:: Selected passage ::
Sri Muralidhar, learned Senior Counsel, has made detailed submissions taking the Court to the pleadings of the parties, the findings recorded by the Trial court and other materials. According to him, Defendants no. 3 to 8, appellants herein, had purchased the property through sale deed dated 4/6th September, 1989, only before 25 days before filing of both the Suits by plaintiff, Dr. Kailash Chandra Gupta on 29.9.1989. The property in dispute was having an area of 2111 Sq. Yards. There was a Baradari and land 11 appurtenant to it. The plea of Defendants no. 3 to 8, appellant herein, that there existed an earlier agreement dated 1.11.1972 is incorrect, rather frivolous. In the sale deed, the recital was that on 10.10.1975, an agreement had taken place and Rs.25,000/= was said to have been paid as earnest money. The only evidence, which was filed, before the court, was a receipt of Rs.25,000/= executed on behalf of one of the owners. This receipt had no value in the year 1989, after the registration of the agreement became compulsory with effect from 1.1.1977. Both these documents have been rightly held by the Trial court to be forged. The arguments of the learned counsel for the appellants supporting the sale deed dated 4/6th September, 1989 in preference to registered agreement are wholly misconceived.
As far as arguments of learned counsel for the appellants are concerned, in the present case, one or more cosharers were fully entitled to transfer their undivided share to any one who would step into their shoes. In respect of findings of Issue nos. 1 and 2, learned Senior Advocate, appearing for the plaintiff-respondents, has submitted that there is no reference to any specific evidence which would discredit the agreement relied upon by the plaintiff. Moreover, this contention lost its credibility, after the compromise dated 7.4.1993 and another compromise dated 10.2.1992, were filed in the Suit pending before the Trial court. These documents were placed on record after filing of the Suit. The submissions in respect of Issue nos. 1 and 2 are wholly misconceived and are not tenable.

:: Given task 1 ::
According to the judgment excerpt, what was the area of the property in dispute?
:: Given task 2 ::
Reproduce the judgment excerpt verbatim from "As far as arguments" up to and including "are not tenable.".

:: Given information ::
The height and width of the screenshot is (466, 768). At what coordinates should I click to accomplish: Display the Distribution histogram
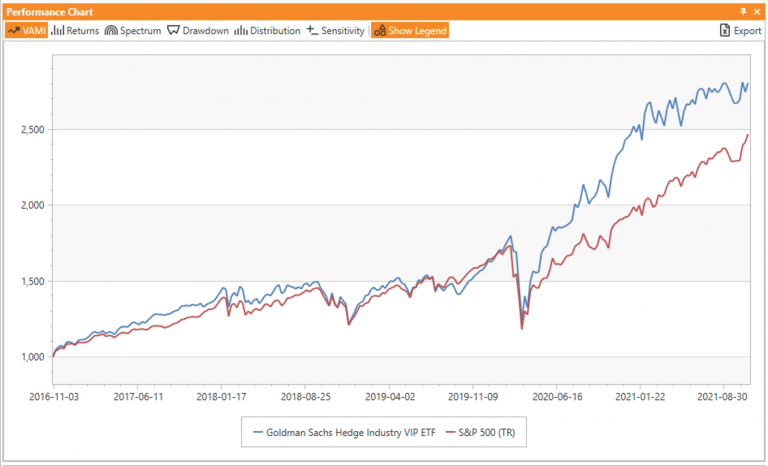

:: Problem solution 1 ::
2111 Sq. Yards.

:: Problem solution 2 ::
As far as arguments of learned counsel for the appellants are concerned, in the present case, one or more cosharers were fully entitled to transfer their undivided share to any one who would step into their shoes. In respect of findings of Issue nos. 1 and 2, learned Senior Advocate, appearing for the plaintiff-respondents, has submitted that there is no reference to any specific evidence which would discredit the agreement relied upon by the plaintiff. Moreover, this contention lost its credibility, after the compromise dated 7.4.1993 and another compromise dated 10.2.1992, were filed in the Suit pending before the Trial court. These documents were placed on record after filing of the Suit. The submissions in respect of Issue nos. 1 and 2 are wholly misconceived and are not tenable.